- [Exercise description]: Reproduce exactly, and only, the lines running from the start of the entries below to the line containing "Open the Meditation section".

Segment Start: Records shown

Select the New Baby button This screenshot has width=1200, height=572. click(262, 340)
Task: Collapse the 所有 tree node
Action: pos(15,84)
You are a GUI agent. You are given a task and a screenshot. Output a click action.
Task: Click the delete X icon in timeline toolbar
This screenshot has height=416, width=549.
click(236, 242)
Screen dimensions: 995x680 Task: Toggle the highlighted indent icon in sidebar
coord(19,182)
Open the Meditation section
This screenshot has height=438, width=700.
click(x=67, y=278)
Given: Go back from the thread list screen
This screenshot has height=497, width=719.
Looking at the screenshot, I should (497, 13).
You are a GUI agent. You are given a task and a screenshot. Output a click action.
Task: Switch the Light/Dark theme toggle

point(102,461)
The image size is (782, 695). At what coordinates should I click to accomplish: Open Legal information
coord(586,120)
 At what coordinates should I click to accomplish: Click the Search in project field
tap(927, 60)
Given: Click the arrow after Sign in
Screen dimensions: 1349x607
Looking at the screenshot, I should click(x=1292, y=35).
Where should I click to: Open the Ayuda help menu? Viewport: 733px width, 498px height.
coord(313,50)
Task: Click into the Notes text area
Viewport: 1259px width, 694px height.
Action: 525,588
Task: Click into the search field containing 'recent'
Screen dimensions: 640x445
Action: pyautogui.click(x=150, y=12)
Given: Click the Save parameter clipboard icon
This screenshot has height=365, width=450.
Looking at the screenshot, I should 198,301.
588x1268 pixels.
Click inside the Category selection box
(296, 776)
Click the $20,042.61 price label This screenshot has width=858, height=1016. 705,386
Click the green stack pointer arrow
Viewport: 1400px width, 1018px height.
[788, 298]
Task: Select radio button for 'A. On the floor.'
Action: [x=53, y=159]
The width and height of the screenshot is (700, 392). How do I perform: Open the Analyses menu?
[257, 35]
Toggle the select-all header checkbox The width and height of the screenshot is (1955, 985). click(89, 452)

Segment End: Records shown

- [Response to the task]:
Select the New Baby button This screenshot has width=1200, height=572. click(262, 340)
Task: Collapse the 所有 tree node
Action: pos(15,84)
You are a GUI agent. You are given a task and a screenshot. Output a click action.
Task: Click the delete X icon in timeline toolbar
This screenshot has height=416, width=549.
click(236, 242)
Screen dimensions: 995x680 Task: Toggle the highlighted indent icon in sidebar
coord(19,182)
Open the Meditation section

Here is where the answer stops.